2x [2 stokjes om de volgende
3-lossenboog, 3 lossen],
*[2 stokjes, 3 lossen, 2 stokjes =is de
top] om de volgende 3-lossenboog, 3 lossen,
2 stokjes om de volgende 3-lossenboog,
3 lossen,
2 stokjes om de volgende 3 lossenboog,
2 stokjes om de volgende 3 lossenboog = diepte, 3 lossen,
2 stokjes om de volgende 3 lossenboog,
3 lossen*,
Tussen de ** herhalen. Eindigen met
na de top nog 2x [3 lossen, 2 stokjes om de 3-lossenbogen te haken.

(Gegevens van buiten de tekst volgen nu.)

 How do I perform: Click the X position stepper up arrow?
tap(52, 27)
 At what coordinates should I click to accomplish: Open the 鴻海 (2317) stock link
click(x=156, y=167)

Kleurwissel en 3 lossen om te keren met de nieuwe kleur.
Methode 2 voor toer 2.
Door het haken in de lossenbogen, zoals
het in het patroon stond [proeflapje 1] komen er grote gaten in het
werk. Nu het patroon me wat vertrouwder is geworden denk ik dat je
dat kan vermijden door ipv om de lossebogen te haken, de
stokjesgroepen in de middelste losse te steken van de 3 lossen van de
vorige toer. Dat kan overal, behalve bij de top [proeflapje 2]
TOER 3.
2x [2 stokjes, insteken tussen de
stokjes van de voorlaatste toer, 3 lossen],
*[2 stokjes, 3 lossen, 2 stokjes] om de
volgende losseboog =top, 3 lossen,
2 stokjes, insteken tussen de stokjes
van de voorlaatste toer, 3 lossen,
2x [2 stokjes, insteken tussen de
stokjes van de voorlaatste toer =diepte], 3 lossen,
2 stokjes, insteken tussen de stokjes
van de voorlaatste toer, 3 lossen,*
Tussen ** herhalen. Eindigen met na de
top, 2 stokjes, insteken tussen de stokjes van de voorlaatste toer, 3
lossen, 2 stokjes, 3 lossen om te keren.
TOER 4.
Als toer 3. Alleen komt er aan het eind
van toer 4 een kleurwissel. Haak de 3 lossen om te keren in de nieuwe
kleur.
De 3e en 4e toer blijven herhalen.
TEN SLOTTE
Al het schrijfwerk ten spijt, ben ik
erachter dat in dit geval de originele tekening veel duidelijker is
dan welk geschreven patroon dan ook. Ook ziet het er in het begin
heel ingewikkeld uit. Het is het niet, want na twee toeren werkte ik
al uit mijn hoofd.
Patroon: 29 december 2013
Ontwerp: onbekend
Bewerking en vertaling: Willy Haarsma.